Exercise A0.III.6.03

Proposition

Let $R$ be a ring and let $M$ be an $R$-module. Suppose $p : M \to M$ is such that $p \circ p = p.$ Then $M \cong \im p \oplus \ker p$.

Proof

Let $f : M \to \im p \oplus \ker p,$ given as $f = (p, \id_M - p)$ where we restrict each component to its image. To see that $\im(\id_M - p) = \ker p$ note that for any $a \in M$,

$$(\id_M - p)(a) = a - p(a)$$

and

$$p(a - p(a)) = p(a) - p(p(a)) = p(a) - p(a) = 0.$$

The other inclusion is simple, since any $v \in \ker(p)$ can be written as $v - p(v)$, and this lives in $\im(\id_M - p).$

Consider also the map $g : \im p \oplus \ker p \to M,$ given as $g =\id_{\im p} + \id_{\ker p}.$ Note that it’s an $R$-module homomorphism.

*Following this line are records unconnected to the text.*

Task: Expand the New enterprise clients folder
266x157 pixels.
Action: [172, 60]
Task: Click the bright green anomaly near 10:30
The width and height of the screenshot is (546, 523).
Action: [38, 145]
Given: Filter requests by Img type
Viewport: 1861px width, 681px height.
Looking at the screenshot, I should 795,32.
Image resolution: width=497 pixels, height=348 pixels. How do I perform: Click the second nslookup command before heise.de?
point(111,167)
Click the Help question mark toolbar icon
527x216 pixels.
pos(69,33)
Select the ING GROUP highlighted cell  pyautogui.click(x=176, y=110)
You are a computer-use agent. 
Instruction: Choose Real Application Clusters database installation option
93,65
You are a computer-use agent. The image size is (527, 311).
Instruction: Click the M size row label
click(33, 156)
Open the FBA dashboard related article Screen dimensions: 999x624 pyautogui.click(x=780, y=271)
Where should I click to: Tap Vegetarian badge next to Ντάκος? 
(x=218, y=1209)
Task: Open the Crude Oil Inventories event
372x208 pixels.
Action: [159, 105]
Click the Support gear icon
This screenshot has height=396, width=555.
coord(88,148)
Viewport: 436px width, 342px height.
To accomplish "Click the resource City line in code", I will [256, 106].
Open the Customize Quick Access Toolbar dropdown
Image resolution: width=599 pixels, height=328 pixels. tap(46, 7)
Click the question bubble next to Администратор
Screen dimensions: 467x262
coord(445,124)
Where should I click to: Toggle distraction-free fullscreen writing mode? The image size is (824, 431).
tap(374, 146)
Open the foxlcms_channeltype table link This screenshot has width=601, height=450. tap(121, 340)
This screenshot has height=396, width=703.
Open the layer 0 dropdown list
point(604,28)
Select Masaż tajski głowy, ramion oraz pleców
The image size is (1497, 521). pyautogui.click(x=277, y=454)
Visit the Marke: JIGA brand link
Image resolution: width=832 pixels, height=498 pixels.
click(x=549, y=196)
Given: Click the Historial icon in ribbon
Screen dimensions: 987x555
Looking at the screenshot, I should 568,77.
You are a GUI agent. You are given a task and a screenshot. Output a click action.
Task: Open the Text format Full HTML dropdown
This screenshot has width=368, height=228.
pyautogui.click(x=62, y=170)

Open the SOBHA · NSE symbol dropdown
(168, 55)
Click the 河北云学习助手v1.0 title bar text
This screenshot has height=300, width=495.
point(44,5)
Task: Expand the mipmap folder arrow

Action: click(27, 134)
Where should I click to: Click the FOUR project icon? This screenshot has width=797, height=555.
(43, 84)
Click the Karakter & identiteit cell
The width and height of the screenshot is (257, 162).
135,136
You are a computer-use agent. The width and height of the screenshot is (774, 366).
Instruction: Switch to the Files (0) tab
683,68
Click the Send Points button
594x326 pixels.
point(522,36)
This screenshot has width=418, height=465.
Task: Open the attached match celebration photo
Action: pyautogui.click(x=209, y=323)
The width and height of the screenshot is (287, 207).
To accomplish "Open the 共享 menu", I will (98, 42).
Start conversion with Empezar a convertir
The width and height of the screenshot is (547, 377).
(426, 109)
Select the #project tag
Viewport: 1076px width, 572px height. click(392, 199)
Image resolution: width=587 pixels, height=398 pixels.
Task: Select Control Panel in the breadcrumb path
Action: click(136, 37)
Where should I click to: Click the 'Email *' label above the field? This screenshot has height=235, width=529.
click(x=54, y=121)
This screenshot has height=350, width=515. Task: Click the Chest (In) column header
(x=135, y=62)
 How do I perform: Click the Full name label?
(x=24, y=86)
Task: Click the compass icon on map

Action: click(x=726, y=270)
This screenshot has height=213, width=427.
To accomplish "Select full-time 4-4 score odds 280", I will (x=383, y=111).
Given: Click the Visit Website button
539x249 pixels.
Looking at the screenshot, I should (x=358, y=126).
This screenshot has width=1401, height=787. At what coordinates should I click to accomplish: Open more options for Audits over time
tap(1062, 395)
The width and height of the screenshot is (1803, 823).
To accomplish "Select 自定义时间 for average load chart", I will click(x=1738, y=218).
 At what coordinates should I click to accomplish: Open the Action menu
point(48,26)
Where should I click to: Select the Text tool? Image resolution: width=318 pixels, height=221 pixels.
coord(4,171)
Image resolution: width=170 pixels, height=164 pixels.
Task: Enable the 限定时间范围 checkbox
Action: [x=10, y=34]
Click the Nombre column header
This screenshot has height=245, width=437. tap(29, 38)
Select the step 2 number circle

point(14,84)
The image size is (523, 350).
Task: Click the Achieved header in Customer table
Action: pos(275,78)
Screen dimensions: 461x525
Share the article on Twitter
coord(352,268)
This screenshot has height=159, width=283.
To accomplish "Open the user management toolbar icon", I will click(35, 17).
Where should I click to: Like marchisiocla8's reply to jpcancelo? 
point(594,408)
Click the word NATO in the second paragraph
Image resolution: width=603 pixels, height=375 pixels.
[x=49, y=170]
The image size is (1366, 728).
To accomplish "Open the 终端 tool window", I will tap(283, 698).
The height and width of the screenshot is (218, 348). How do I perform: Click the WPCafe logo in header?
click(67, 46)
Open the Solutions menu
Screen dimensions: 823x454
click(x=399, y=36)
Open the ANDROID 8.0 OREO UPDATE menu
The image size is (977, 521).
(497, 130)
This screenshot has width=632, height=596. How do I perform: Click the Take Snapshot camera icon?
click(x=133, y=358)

To check that they are mutually inverse, we take arbitrary $m \in M$, $(a,b) \in \im p \oplus \ker p$ and check

$$g(f(m)) = g(p(m), m - p(m)) = p(m) + m - p(m) = m,$$

and

$$\begin{align*} f(g(a,b)) &= f(a + b) \\ &= (p(a + b), a + b - p(a + b)) \\ &= (p(a) + p(b), a + b -p(a) - p(b)) \\ &= (a + 0, a + b - a - 0) \\ &= (a, b). \\ \end{align*}$$

Note that the second derivation uses the fact that $a \in \im p$ (hence $p(a) = a$) and $b \in \ker p$ (hence $p(b) = 0$).

Since an $R$-module homomorphism with an inverse function is an isomorphism, this completes the proof.

$\blacksquare$